Certainly when it comes to coverage of workers in the omicron wave and in future waves, this isn't necessarily the federal government's fault but there is this ongoing problem of paid sick leave, particularly for low-income workers. This is not just generally provincial policy. The federal benefit, the CRSB, has been a failure, frankly, because the take-up rates have been so low. That wasn't really the best approach. The best approach is to have this legislated provincially. I think the federal government could certainly do more to push for these types of sickness benefits being incorporated within provincial labour law, such that low-income workers have access to them, whether they have COVID-19 or any other illness.

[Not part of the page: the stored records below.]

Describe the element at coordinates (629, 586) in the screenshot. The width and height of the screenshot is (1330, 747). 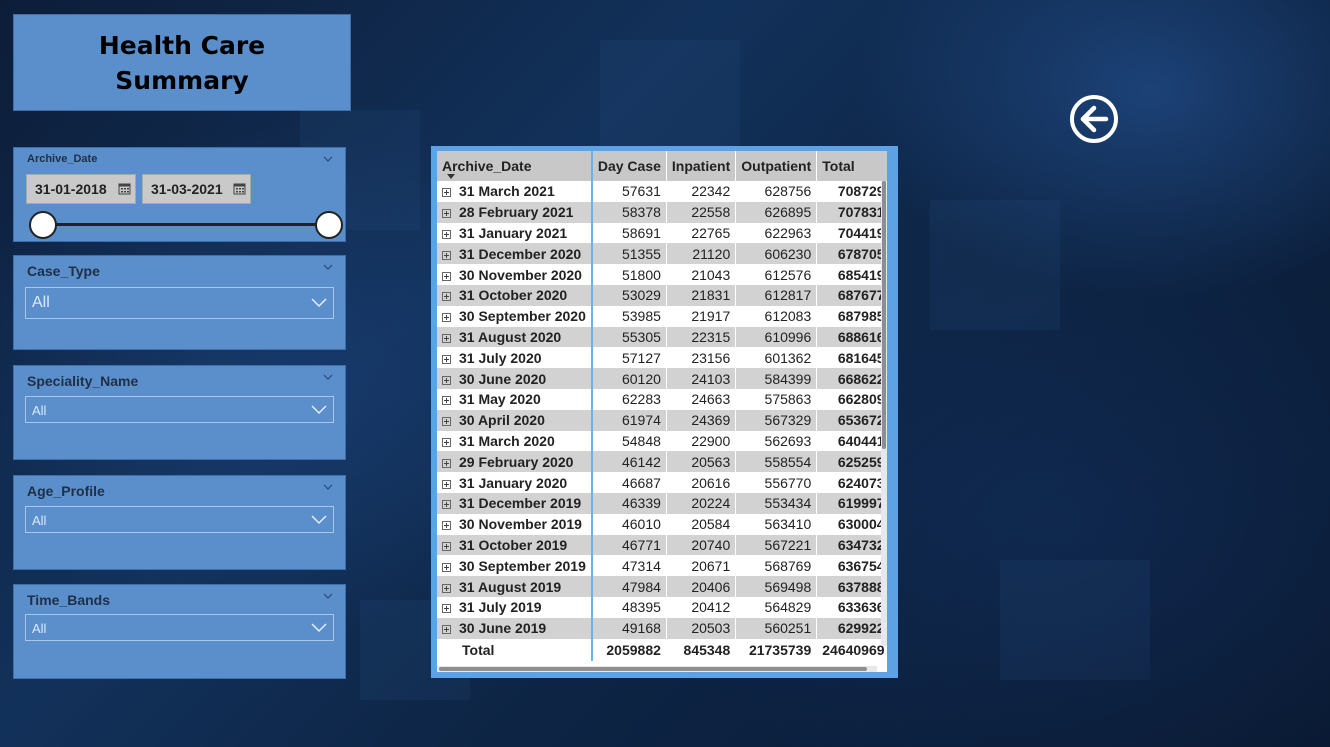
I see `day-case-cell: 47984` at that location.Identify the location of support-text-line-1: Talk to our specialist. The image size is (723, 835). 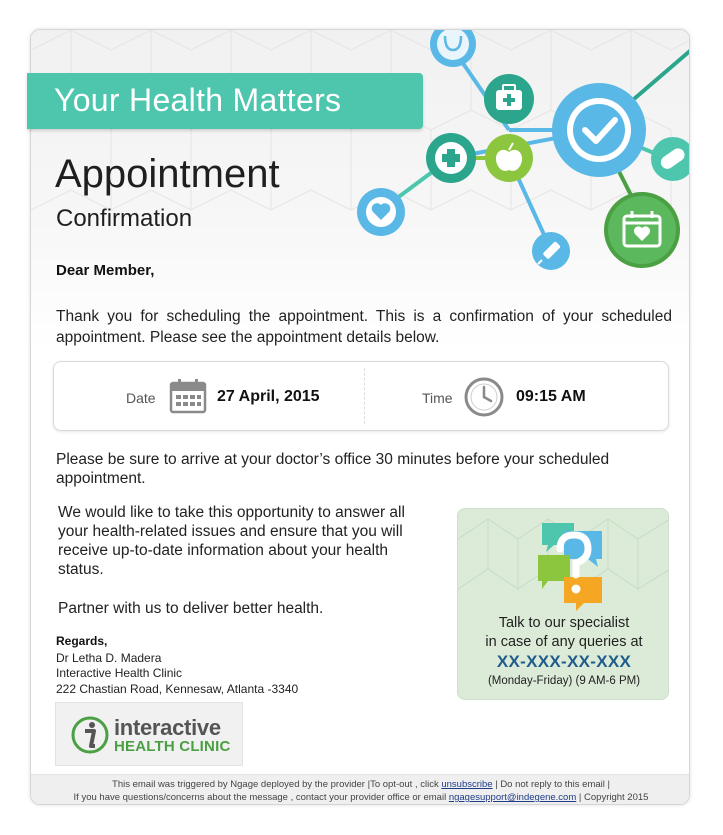
(564, 623).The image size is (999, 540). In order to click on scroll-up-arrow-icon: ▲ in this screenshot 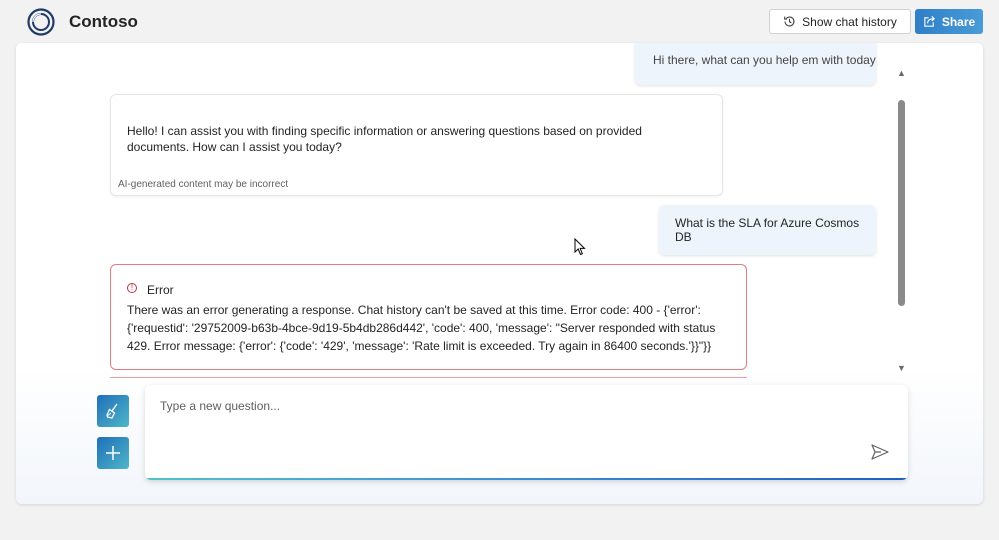, I will do `click(902, 73)`.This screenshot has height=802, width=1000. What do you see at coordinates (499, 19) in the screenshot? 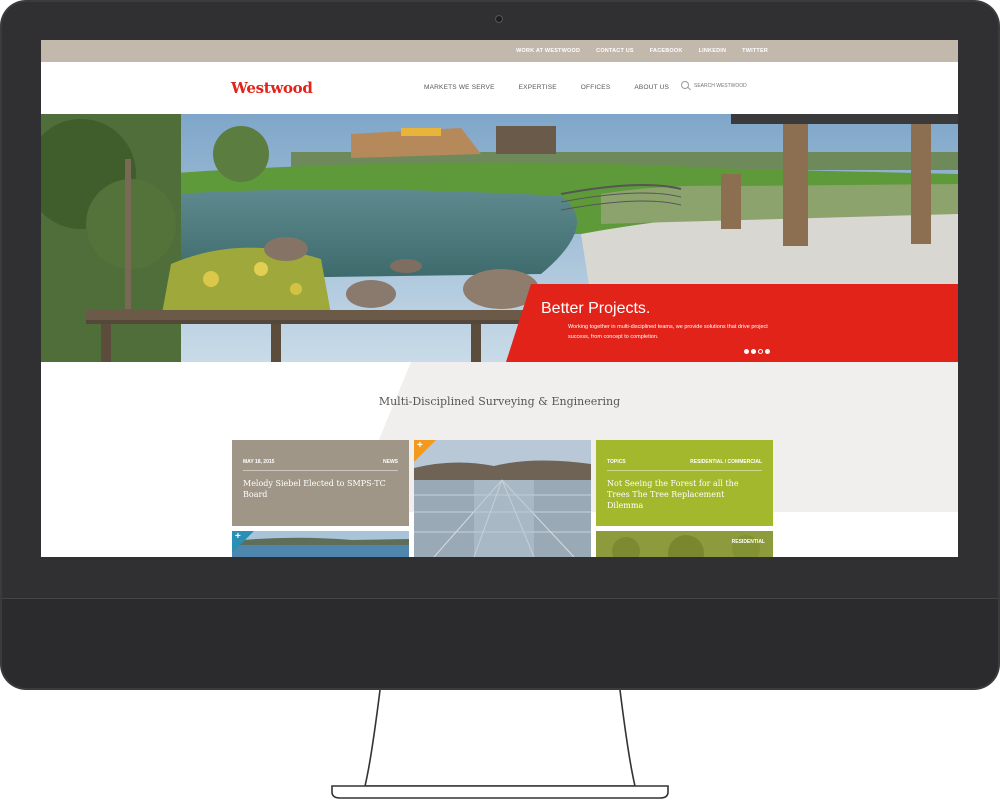
I see `camera-icon` at bounding box center [499, 19].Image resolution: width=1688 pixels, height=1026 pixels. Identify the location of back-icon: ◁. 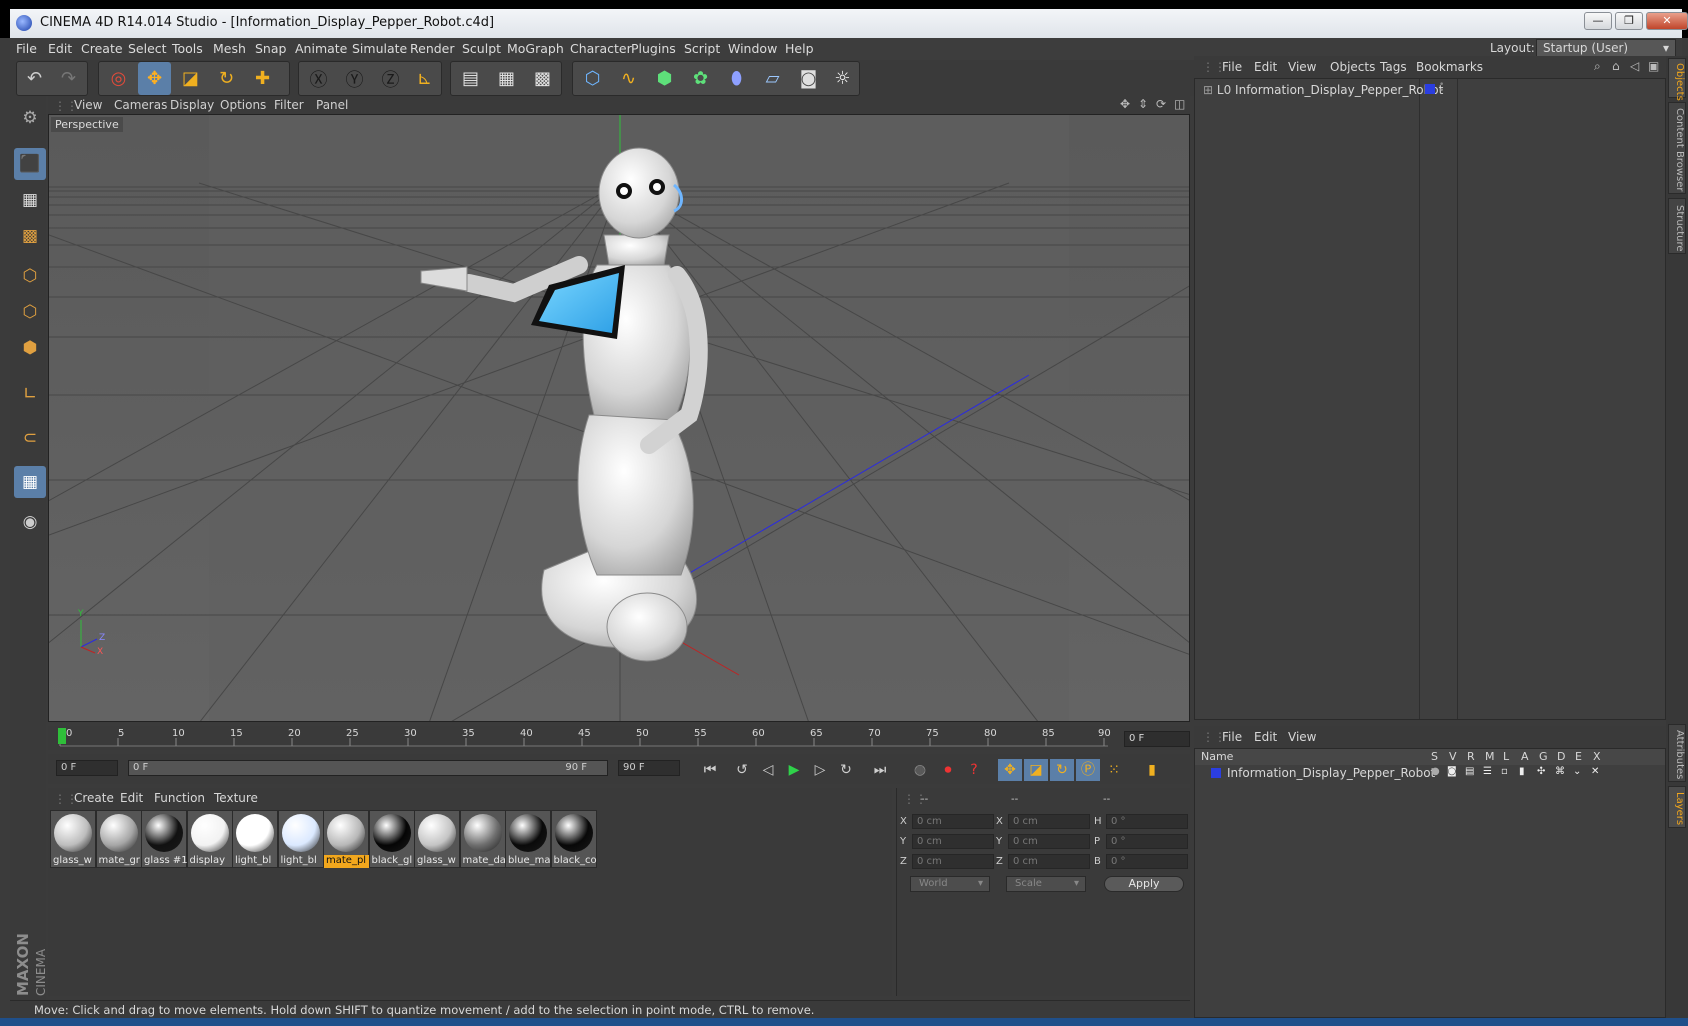
(1634, 66). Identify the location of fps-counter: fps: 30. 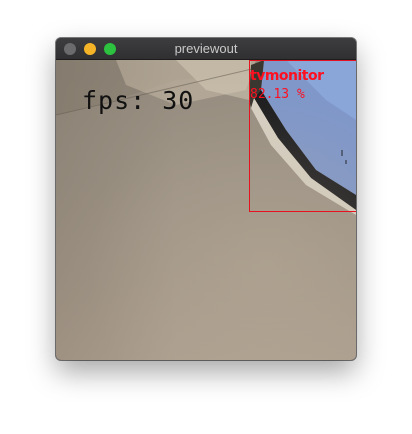
(138, 100).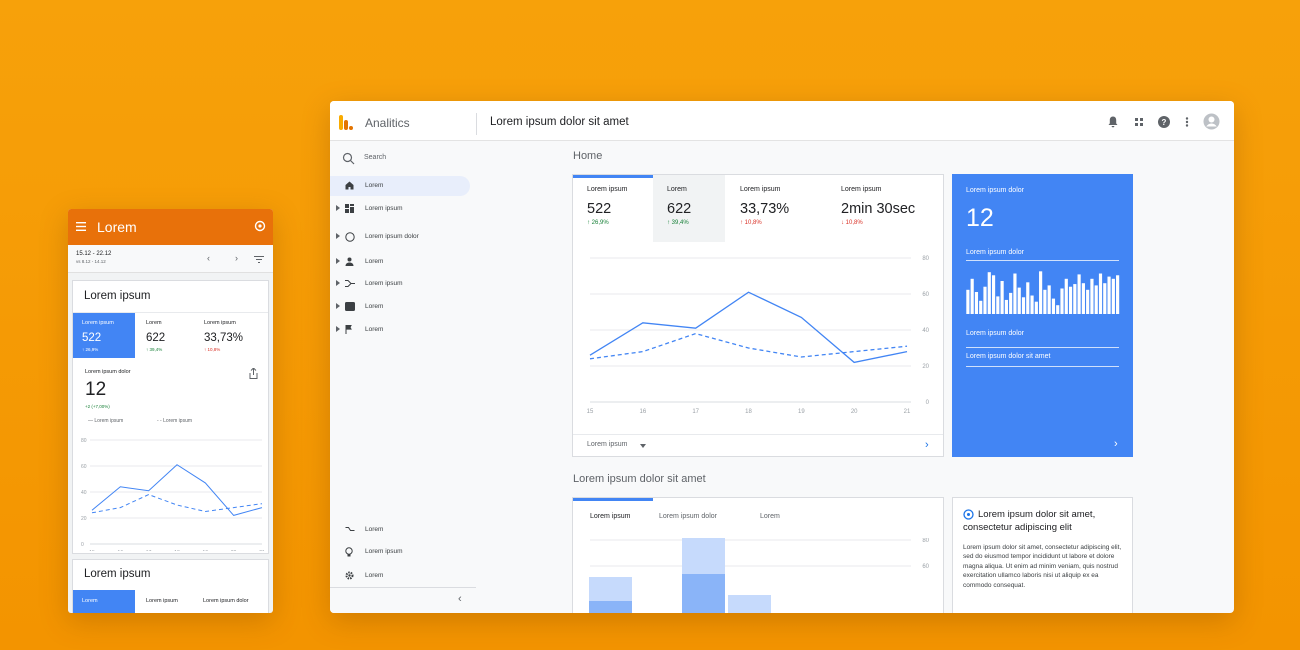  I want to click on behavior-icon, so click(350, 306).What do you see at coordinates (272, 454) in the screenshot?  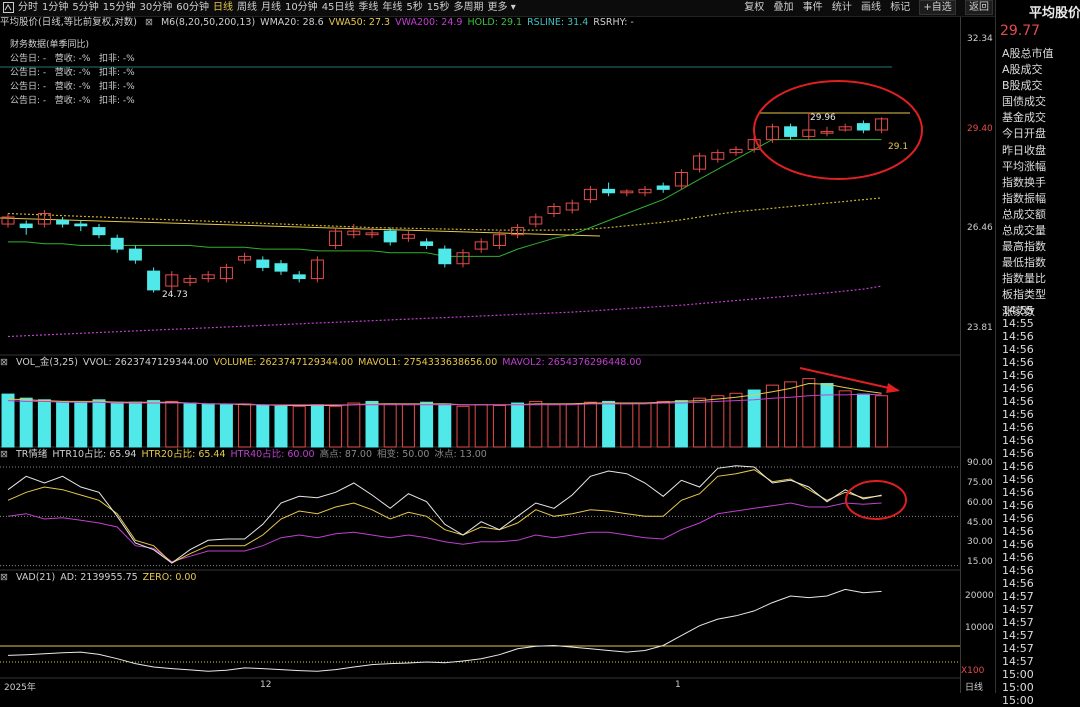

Certainly when it comes to the coverage of self-employed workers, what's interesting is that the best coverage they had was at the very start of the pandemic, and the coverage has gotten progressively worse over the course of 2020 and 2021. The sequence of events started with the CERB, which was very easy to access for both people who were eligible for EI and those who weren't—who were self-employed but weren't eligible for EI. Those benefits were capped under the CRB and limited to $300 a week. Those ended at the end of October and then we saw the creation of the lockdown benefit, which seemed like it wasn't a real benefit until lockdowns happened again and then all of a sudden we had to put the websites together. It seems like the federal government wasn't prepared.
This is a benefit that is and will be accessed by self-employed people who don't have eligibility under the EI system. There does appear to be a commitment to include self-employed workers within the EI system by January, essentially by this time next year. I look forward to those details. I know those consultations are ongoing. That certainly was one of the big lessons of COVID-19, the lack of coverage for self-employed workers. Many of them are part of the gig economy, and part of the problem is just straight misclassification, a problem that could be rapidly addressed by the federal government, which is to say that workers who look like they're self-employed but who really don't have choice in what they're taking—I think of an Uber driver—be correctly classified as employees and that the employer contributes to the EI fund. That would be something that could be rapidly addressed.
There are certainly employees who are legitimately self-employed and are not presently covered by EI. Hopefully changes in the EI system that we'll see over the course of this year will help to address that.